# Level 2: Quick and Dirty RAG Implementation (Python)

This notebook demonstrates a simple, quick-and-dirty implementation of a Retrieval-Augmented Generation (RAG) system for PDF documents. The focus is on clarity and simplicity, not on best practices or optimization.

---

## Core Steps
1. Extract text from a PDF (simulated here for simplicity)
2. Split text into chunks
3. Generate fake embeddings (random vectors)
4. Store chunks in a simple list (instead of a real vector DB)
5. Find the most relevant chunks for a question (using cosine similarity)
6. Generate an answer by concatenating the most relevant chunks

---

## Implementation

Below is a simple Python implementation. You can run and modify the code to see how it works.

In [None]:
import numpy as np
from sklearn.metrics.pairwise import cosine_similarity

# 1. Simulate PDF text extraction (normally you'd use PyMuPDF or similar)
pdf_text = """
Page 1: The sun is the center of our solar system. It provides light and heat to the planets.
Page 2: The Earth orbits the sun once every 365 days.
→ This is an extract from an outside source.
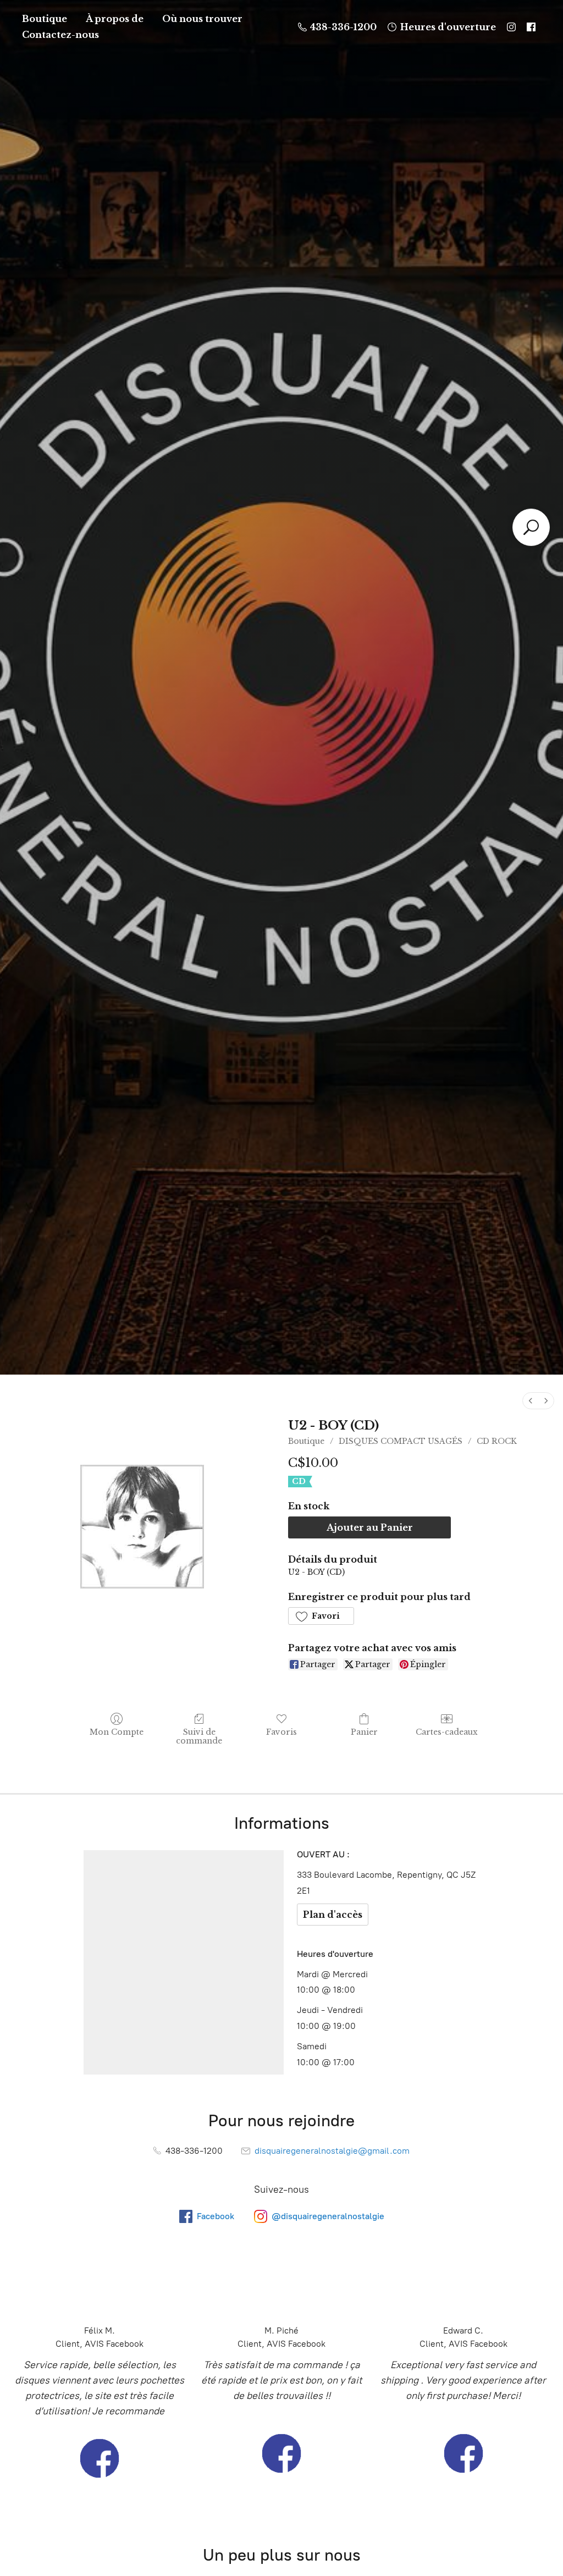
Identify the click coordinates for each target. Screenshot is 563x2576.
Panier (364, 1732)
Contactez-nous (60, 34)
The moon orbits the Earth.
Page 3: Solar energy can be converted into electricity using solar panels.
"""

# 2. Split text into chunks (one per page for simplicity)
chunks = [
    {"content": line, "metadata": {"page": i+1}}
    for i, line in enumerate(pdf_text.strip().split('\n'))
]

# 3. Generate fake embeddings (random vectors for demo)
def fake_embedding(text):
    np.random.seed(abs(hash(text)) % (2**32))
    return np.random.rand(5)  # 5-dimensional vector

for chunk in chunks:
    chunk["embedding"] = fake_embedding(chunk["content"])

# 4. Store in a simple list (no real DB)
vector_store = chunks

# 5. Find most relevant chunks for a question
def retrieve_relevant_chunks(question, vector_store, top_k=2):
    q_emb = fake_embedding(question)
    chunk_embs = np.array([c["embedding"] for c in vector_store])
    sims = cosine_similarity([q_emb], chunk_embs)[0]
    top_indices = sims.argsort()[-top_k:][::-1]
    return [vector_store[i] for i in top_indices]

# 6. Generate answer by concatenating relevant chunks
def answer_question(question, vector_store):
    relevant = retrieve_relevant_chunks(question, vector_store)
    answer = "\n".join([f"[Page {c['metadata']['page']}]: {c['content']}" for c in relevant])
    return answer

# ---
# Test Example
question = "How does the Earth move around the sun?"
print("Question:", question)
print("\nAnswer:")
print(answer_question(question, vector_store))